Master's thesis for the MSc Information Science at the University of Groningen.
In order to replicate our results, make sure to first clone the dutchcoref repository and install the required packages:
https://github.com/andreasvc/dutchcoref.
The OpenBoek files, including our annotated quote data, are available here:
https://andreasvc.github.io/openboek/.
In order to train or evaluate the classifier, xml files containing the gold quotation information are needed. The following instructions are tailored to replicate the annotation of direct speech in Dutch novels.
Converter.py can be used to convert dutchcoref's booknlp format output to xml format, adding silver information about characters, quotes and mentions.
To create the xml files, use converter.py with the "create" action.

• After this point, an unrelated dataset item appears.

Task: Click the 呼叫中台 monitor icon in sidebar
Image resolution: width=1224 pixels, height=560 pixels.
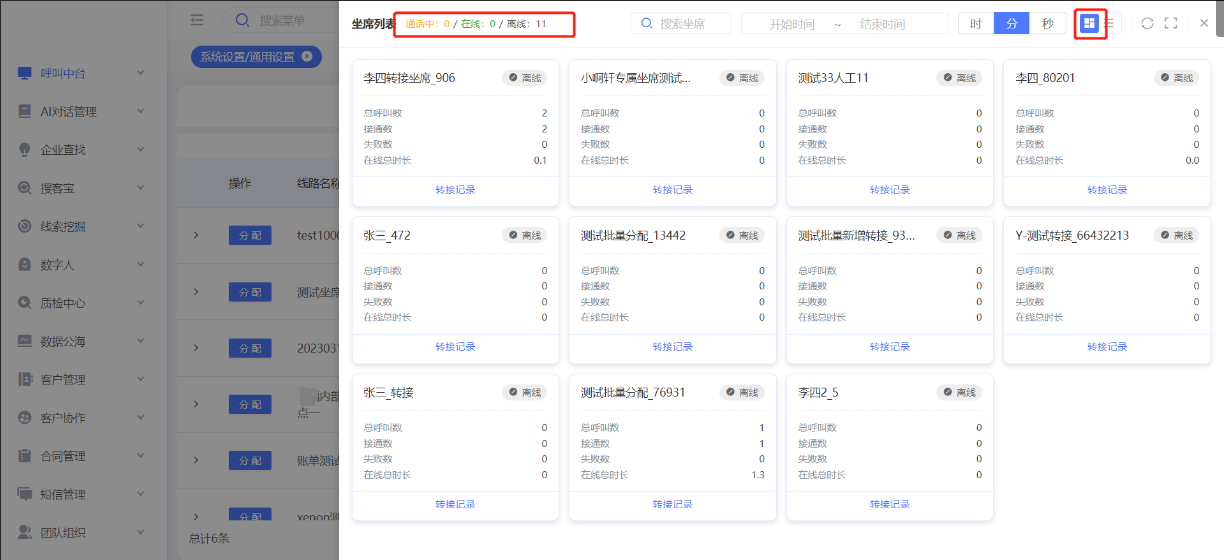Action: point(25,73)
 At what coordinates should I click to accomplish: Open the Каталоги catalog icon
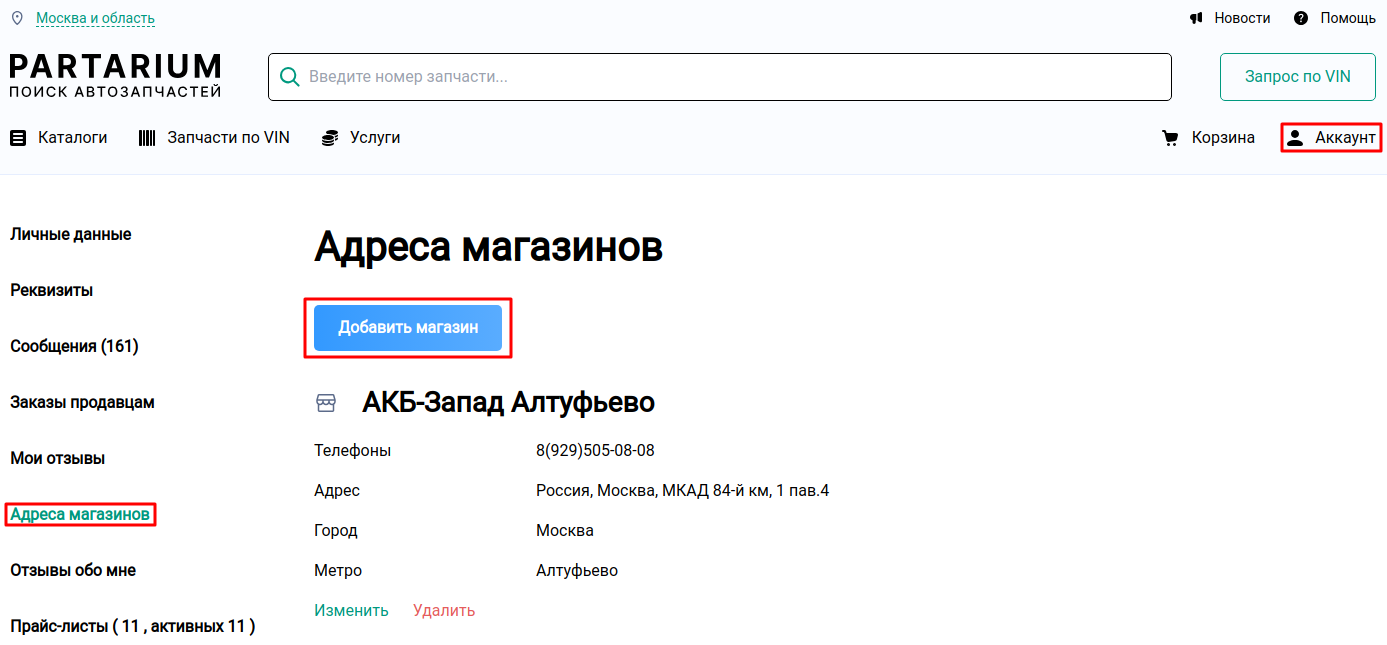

Note that gold information about mentions, quotes and clusters is required.
$ python3 converter.py -a create -b goldfiles/Grunberg_HuidEnHaar/Grunberg_HuidEnHaar.conll
-m goldfiles/Grunberg_HuidEnHaar/Grunberg_HuidEnHaar.mentions.tsv
-q goldfiles/Grunberg_HuidEnHaar/Grunberg_HuidEnHaar.quotes.tsv
-c goldfiles/Grunberg_HuidEnHaar/Grunberg_HuidEnHaar.clusters.tsv
The xml file containing silver information can then be corrected with the Quote Annotator tool: https://github.com/muzny/quoteannotator.
Our guidelines for annotating quotes in Dutch novels can be found here: guidelines
After using the annotation tool, use converter.py with the "update" action to complete the gold xml files with information about paragraph-, sentence- and token numbers. Providing the gold output.conll file in Dutchcoref's booknlp format is required:
$ python3 converter.py -a update -x Abdolah_Koning_annotated.xml -b goldfiles/Abdolah_Koning/Abdolah_Koning.conll
The code and trained model files for each classifier can be found in the models directory.
In order to get the speaker mention and cluster performance, we can run the classifiers as follows*:
$ python qaclassifier.py -t '../riddlecoref/split/riddle/train/*.conll' -v '../riddlecoref/split/riddle/dev/*.conll' -p ../riddlecoref/parses/ -a ../riddlecoref/annotations/riddlecoref/
* If the model is already trained, providing the '-e' argument will just run the evaluation, preventing the classifier from training again.
To run the quote attribution classifier implemented within dutchcoref, make sure to first place all the model files in the dutchcoref folder. Now run the classifier as follows:
$ python3 coref.py --outputprefix /tmp/Gilbert_EtenBiddenBeminnen /riddlecoref/parses/Gilbert_EtenBiddenBeminnen/ --neural=quote
In order to evaluate the results, we use evalquotes.py, for which gold output from the dutchcoref system is required:
$ python3 evalquotes.py /riddlecoref/annotations/riddlecoref/Gilbert_EtenBiddenBeminnen.xml /dutchcoref/tmp/Gilbert_EtenBiddenBeminnen goldfiles/Gilbert_EtenBiddenBeminnen/Gilbert_EtenBiddenBeminnen
Dutchcoref original paper:
van Cranenburgh, Andreas. "A Dutch coreference resolution system with an evaluation on literary fiction." Computational Linguistics in the Netherlands Journal 9 (2019): 27-54. https://clinjournal.org/clinj/article/view/91
The Quote Annotator tool is from:
Grace Muzny, Michael Fang, Angel Fang and Dan Jurafsky. A Two-stage Sieve Approach to Quote Attribution. In Proceedings of the European Chapter of the Association for Computational Linguistics (EACL), 2017, Valencia, Spain.